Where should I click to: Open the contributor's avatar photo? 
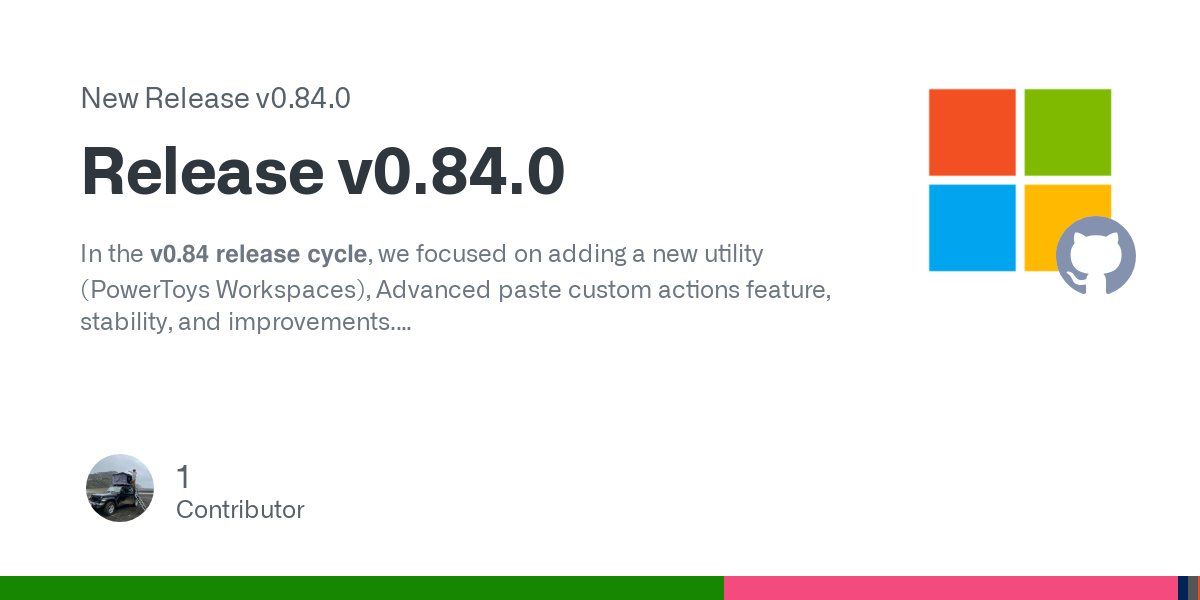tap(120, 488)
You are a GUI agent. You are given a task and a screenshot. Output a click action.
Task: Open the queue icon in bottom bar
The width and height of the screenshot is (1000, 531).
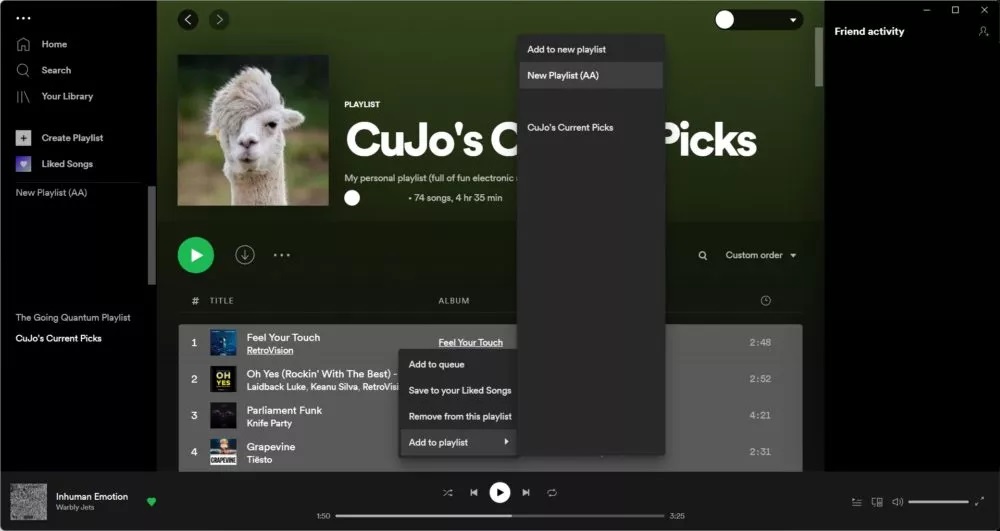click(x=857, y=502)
* * *
### Problem statement
Skip the pictures and output all entries exactly.

### Task response
Where should I click to: Open the contributor's avatar photo? 
tap(120, 488)
You are a GUI agent. You are given a task and a screenshot. Output a click action.
Task: Open the queue icon in bottom bar
The width and height of the screenshot is (1000, 531).
click(x=857, y=502)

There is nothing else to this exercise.